**Work request:**
Write down the lines exactly as they appear, from the one that contains "Task: Click the" through the final line of the records, so that both ends are kept and no pictures come along.

☆ ☆ ☆ ☆ ☆ ☆ ☆

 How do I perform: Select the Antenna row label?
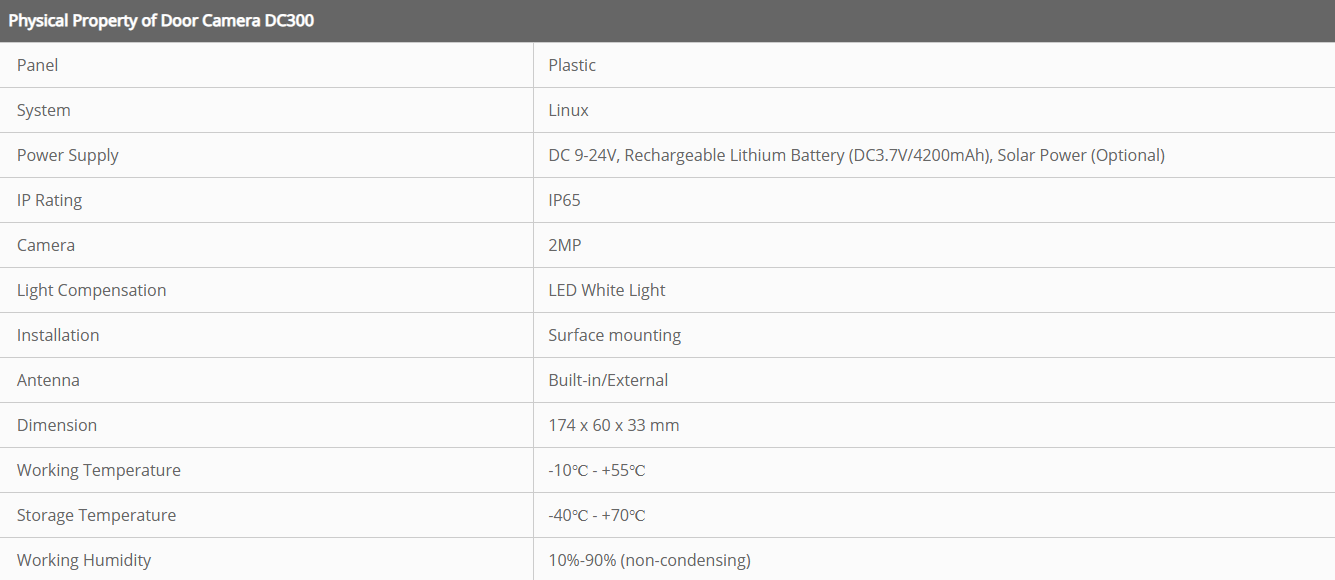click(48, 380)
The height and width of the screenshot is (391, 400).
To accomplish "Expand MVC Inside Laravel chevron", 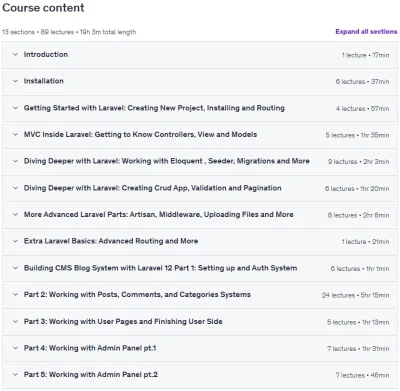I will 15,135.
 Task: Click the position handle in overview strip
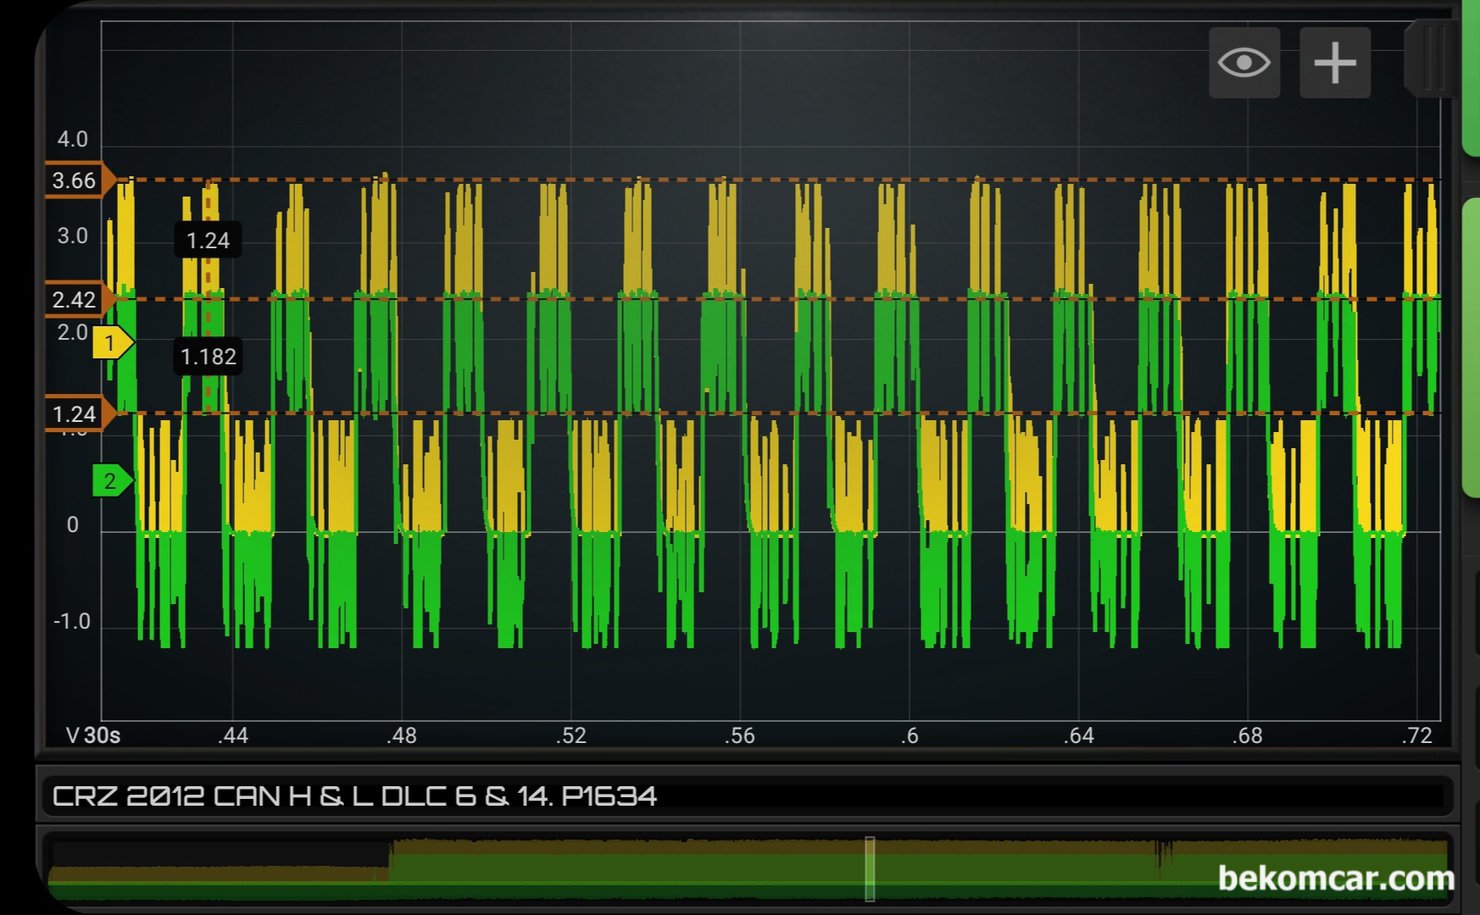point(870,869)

☆ ☆ ☆ ☆ ☆ ☆ ☆

**Written reply:**
 Task: Click the position handle in overview strip
point(870,869)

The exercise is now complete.